> [TASK] Please return all of the material exactly, with no line missing.

> [GIVEN DATA]
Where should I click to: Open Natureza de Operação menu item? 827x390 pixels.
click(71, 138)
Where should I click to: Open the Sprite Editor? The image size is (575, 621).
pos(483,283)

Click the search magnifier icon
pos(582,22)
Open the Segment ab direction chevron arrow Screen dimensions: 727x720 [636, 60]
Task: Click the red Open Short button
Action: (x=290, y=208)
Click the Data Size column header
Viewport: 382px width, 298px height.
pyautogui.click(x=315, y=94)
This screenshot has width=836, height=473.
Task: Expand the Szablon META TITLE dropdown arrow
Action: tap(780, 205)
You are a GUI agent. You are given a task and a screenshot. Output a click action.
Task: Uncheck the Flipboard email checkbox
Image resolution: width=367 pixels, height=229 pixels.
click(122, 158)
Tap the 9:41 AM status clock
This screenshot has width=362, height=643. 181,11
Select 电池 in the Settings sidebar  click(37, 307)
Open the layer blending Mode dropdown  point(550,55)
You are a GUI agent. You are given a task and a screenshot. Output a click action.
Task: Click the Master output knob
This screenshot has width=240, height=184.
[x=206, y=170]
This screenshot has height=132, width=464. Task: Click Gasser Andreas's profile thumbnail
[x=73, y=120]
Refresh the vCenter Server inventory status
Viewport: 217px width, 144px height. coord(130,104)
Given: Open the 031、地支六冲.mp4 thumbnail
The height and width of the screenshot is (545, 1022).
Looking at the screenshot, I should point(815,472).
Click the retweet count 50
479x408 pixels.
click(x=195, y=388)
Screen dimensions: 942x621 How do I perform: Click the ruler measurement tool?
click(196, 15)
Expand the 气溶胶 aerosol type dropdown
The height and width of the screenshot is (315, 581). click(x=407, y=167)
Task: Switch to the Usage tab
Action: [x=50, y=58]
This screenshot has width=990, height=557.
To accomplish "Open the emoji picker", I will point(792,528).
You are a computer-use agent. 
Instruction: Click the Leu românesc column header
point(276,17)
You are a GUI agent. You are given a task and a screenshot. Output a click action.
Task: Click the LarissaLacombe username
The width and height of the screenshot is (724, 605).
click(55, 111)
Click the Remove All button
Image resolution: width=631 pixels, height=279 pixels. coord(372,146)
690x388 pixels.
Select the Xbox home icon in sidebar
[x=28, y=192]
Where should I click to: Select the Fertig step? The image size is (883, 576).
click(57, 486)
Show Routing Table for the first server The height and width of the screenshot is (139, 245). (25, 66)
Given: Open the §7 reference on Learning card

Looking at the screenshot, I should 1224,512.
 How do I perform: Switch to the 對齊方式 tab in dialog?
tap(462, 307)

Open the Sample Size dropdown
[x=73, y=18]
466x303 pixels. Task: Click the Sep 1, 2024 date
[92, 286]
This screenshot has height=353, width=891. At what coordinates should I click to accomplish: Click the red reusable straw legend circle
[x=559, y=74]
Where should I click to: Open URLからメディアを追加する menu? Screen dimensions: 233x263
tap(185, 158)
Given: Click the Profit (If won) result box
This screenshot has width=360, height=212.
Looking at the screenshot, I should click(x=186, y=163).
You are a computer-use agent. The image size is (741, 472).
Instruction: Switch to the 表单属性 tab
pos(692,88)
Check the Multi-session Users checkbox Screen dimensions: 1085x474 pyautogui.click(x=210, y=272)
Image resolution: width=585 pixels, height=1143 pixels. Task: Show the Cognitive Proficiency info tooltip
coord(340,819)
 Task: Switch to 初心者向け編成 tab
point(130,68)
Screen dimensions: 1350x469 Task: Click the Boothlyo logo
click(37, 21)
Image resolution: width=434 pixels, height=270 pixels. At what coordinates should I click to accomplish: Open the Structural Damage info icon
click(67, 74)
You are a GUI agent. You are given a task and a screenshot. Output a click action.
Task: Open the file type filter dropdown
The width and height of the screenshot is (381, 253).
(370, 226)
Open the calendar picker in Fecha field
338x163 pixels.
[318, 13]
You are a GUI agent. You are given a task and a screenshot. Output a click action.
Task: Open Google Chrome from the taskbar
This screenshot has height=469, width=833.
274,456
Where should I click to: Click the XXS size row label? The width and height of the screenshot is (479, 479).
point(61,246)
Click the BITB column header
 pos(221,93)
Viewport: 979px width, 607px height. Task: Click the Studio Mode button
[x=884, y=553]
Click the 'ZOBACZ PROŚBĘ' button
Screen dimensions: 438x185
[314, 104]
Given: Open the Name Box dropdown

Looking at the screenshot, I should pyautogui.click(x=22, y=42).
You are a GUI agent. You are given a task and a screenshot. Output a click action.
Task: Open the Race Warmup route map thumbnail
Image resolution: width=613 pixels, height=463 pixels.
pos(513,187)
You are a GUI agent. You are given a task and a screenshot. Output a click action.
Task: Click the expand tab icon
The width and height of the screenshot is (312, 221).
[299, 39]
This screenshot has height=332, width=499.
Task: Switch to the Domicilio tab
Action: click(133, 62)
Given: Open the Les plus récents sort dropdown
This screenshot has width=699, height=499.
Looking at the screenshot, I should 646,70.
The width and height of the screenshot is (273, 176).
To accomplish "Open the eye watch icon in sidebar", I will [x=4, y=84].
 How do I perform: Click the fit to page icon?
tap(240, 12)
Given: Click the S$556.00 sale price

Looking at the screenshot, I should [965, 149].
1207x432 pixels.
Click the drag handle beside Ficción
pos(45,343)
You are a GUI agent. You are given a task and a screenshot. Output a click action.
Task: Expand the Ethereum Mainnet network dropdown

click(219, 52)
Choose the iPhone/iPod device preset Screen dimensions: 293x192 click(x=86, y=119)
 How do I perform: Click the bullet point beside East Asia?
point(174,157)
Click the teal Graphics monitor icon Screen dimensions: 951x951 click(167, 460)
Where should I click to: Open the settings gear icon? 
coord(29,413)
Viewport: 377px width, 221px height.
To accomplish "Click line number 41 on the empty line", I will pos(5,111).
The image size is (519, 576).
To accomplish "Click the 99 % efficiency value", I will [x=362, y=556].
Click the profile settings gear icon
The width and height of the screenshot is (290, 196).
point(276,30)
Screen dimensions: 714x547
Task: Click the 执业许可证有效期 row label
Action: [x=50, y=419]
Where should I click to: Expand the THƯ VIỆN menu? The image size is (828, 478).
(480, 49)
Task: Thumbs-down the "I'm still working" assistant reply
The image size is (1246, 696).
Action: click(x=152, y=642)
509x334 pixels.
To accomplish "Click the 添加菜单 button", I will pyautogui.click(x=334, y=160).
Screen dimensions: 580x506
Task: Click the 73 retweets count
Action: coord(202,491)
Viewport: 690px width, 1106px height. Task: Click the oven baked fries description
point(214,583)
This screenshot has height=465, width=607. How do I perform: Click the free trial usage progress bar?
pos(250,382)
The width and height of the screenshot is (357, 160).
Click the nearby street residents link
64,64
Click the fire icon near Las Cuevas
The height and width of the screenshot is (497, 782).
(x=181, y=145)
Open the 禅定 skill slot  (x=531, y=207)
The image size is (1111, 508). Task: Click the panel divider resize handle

> [ANSWER TO THIS EXERCISE]
Where should I click to: Open Natureza de Operação menu item? 827x390 pixels.
click(71, 138)
Where should I click to: Open the Sprite Editor? The image size is (575, 621).
pos(483,283)

Click the search magnifier icon
pos(582,22)
Open the Segment ab direction chevron arrow Screen dimensions: 727x720 [636, 60]
Task: Click the red Open Short button
Action: (x=290, y=208)
Click the Data Size column header
Viewport: 382px width, 298px height.
pyautogui.click(x=315, y=94)
This screenshot has width=836, height=473.
Task: Expand the Szablon META TITLE dropdown arrow
Action: tap(780, 205)
You are a GUI agent. You are given a task and a screenshot. Output a click action.
Task: Uncheck the Flipboard email checkbox
Image resolution: width=367 pixels, height=229 pixels.
click(122, 158)
Tap the 9:41 AM status clock
This screenshot has width=362, height=643. 181,11
Select 电池 in the Settings sidebar  click(37, 307)
Open the layer blending Mode dropdown  point(550,55)
You are a GUI agent. You are given a task and a screenshot. Output a click action.
Task: Click the Master output knob
This screenshot has width=240, height=184.
[x=206, y=170]
This screenshot has height=132, width=464. Task: Click Gasser Andreas's profile thumbnail
[x=73, y=120]
Refresh the vCenter Server inventory status
Viewport: 217px width, 144px height. coord(130,104)
Given: Open the 031、地支六冲.mp4 thumbnail
The height and width of the screenshot is (545, 1022).
Looking at the screenshot, I should point(815,472).
Click the retweet count 50
479x408 pixels.
click(x=195, y=388)
Screen dimensions: 942x621 How do I perform: Click the ruler measurement tool?
click(196, 15)
Expand the 气溶胶 aerosol type dropdown
The height and width of the screenshot is (315, 581). click(x=407, y=167)
Task: Switch to the Usage tab
Action: [x=50, y=58]
This screenshot has width=990, height=557.
To accomplish "Open the emoji picker", I will point(792,528).
You are a computer-use agent. 
Instruction: Click the Leu românesc column header
point(276,17)
You are a GUI agent. You are given a task and a screenshot. Output a click action.
Task: Click the LarissaLacombe username
The width and height of the screenshot is (724, 605).
click(55, 111)
Click the Remove All button
Image resolution: width=631 pixels, height=279 pixels. coord(372,146)
690x388 pixels.
Select the Xbox home icon in sidebar
[x=28, y=192]
Where should I click to: Select the Fertig step? The image size is (883, 576).
click(57, 486)
Show Routing Table for the first server The height and width of the screenshot is (139, 245). (25, 66)
Given: Open the §7 reference on Learning card

Looking at the screenshot, I should 1224,512.
 How do I perform: Switch to the 對齊方式 tab in dialog?
tap(462, 307)

Open the Sample Size dropdown
[x=73, y=18]
466x303 pixels. Task: Click the Sep 1, 2024 date
[92, 286]
This screenshot has height=353, width=891. At what coordinates should I click to accomplish: Click the red reusable straw legend circle
[x=559, y=74]
Where should I click to: Open URLからメディアを追加する menu? Screen dimensions: 233x263
tap(185, 158)
Given: Click the Profit (If won) result box
This screenshot has width=360, height=212.
Looking at the screenshot, I should click(x=186, y=163).
You are a computer-use agent. The image size is (741, 472).
Instruction: Switch to the 表单属性 tab
pos(692,88)
Check the Multi-session Users checkbox Screen dimensions: 1085x474 pyautogui.click(x=210, y=272)
Image resolution: width=585 pixels, height=1143 pixels. Task: Show the Cognitive Proficiency info tooltip
coord(340,819)
 Task: Switch to 初心者向け編成 tab
point(130,68)
Screen dimensions: 1350x469 Task: Click the Boothlyo logo
click(37, 21)
Image resolution: width=434 pixels, height=270 pixels. At what coordinates should I click to accomplish: Open the Structural Damage info icon
click(67, 74)
You are a GUI agent. You are given a task and a screenshot. Output a click action.
Task: Open the file type filter dropdown
The width and height of the screenshot is (381, 253).
(370, 226)
Open the calendar picker in Fecha field
338x163 pixels.
[318, 13]
You are a GUI agent. You are given a task and a screenshot. Output a click action.
Task: Open Google Chrome from the taskbar
This screenshot has height=469, width=833.
274,456
Where should I click to: Click the XXS size row label? The width and height of the screenshot is (479, 479).
point(61,246)
Click the BITB column header
 pos(221,93)
Viewport: 979px width, 607px height. Task: Click the Studio Mode button
[x=884, y=553]
Click the 'ZOBACZ PROŚBĘ' button
Screen dimensions: 438x185
[314, 104]
Given: Open the Name Box dropdown

Looking at the screenshot, I should pyautogui.click(x=22, y=42).
You are a GUI agent. You are given a task and a screenshot. Output a click action.
Task: Open the Race Warmup route map thumbnail
Image resolution: width=613 pixels, height=463 pixels.
pos(513,187)
You are a GUI agent. You are given a task and a screenshot. Output a click action.
Task: Click the expand tab icon
The width and height of the screenshot is (312, 221).
[299, 39]
This screenshot has height=332, width=499.
Task: Switch to the Domicilio tab
Action: click(133, 62)
Given: Open the Les plus récents sort dropdown
This screenshot has width=699, height=499.
Looking at the screenshot, I should 646,70.
The width and height of the screenshot is (273, 176).
To accomplish "Open the eye watch icon in sidebar", I will [x=4, y=84].
 How do I perform: Click the fit to page icon?
tap(240, 12)
Given: Click the S$556.00 sale price

Looking at the screenshot, I should [965, 149].
1207x432 pixels.
Click the drag handle beside Ficción
pos(45,343)
You are a GUI agent. You are given a task and a screenshot. Output a click action.
Task: Expand the Ethereum Mainnet network dropdown

click(219, 52)
Choose the iPhone/iPod device preset Screen dimensions: 293x192 click(x=86, y=119)
 How do I perform: Click the bullet point beside East Asia?
point(174,157)
Click the teal Graphics monitor icon Screen dimensions: 951x951 click(167, 460)
Where should I click to: Open the settings gear icon? 
coord(29,413)
Viewport: 377px width, 221px height.
To accomplish "Click line number 41 on the empty line", I will pos(5,111).
The image size is (519, 576).
To accomplish "Click the 99 % efficiency value", I will [x=362, y=556].
Click the profile settings gear icon
The width and height of the screenshot is (290, 196).
point(276,30)
Screen dimensions: 714x547
Task: Click the 执业许可证有效期 row label
Action: [x=50, y=419]
Where should I click to: Expand the THƯ VIỆN menu? The image size is (828, 478).
(480, 49)
Task: Thumbs-down the "I'm still working" assistant reply
The image size is (1246, 696).
Action: click(x=152, y=642)
509x334 pixels.
To accomplish "Click the 添加菜单 button", I will pyautogui.click(x=334, y=160).
Screen dimensions: 580x506
Task: Click the 73 retweets count
Action: coord(202,491)
Viewport: 690px width, 1106px height. Task: Click the oven baked fries description
point(214,583)
This screenshot has height=465, width=607. How do I perform: Click the free trial usage progress bar?
pos(250,382)
The width and height of the screenshot is (357, 160).
Click the nearby street residents link
64,64
Click the fire icon near Las Cuevas
The height and width of the screenshot is (497, 782).
(x=181, y=145)
Open the 禅定 skill slot  (x=531, y=207)
The image size is (1111, 508). Task: Click the panel divider resize handle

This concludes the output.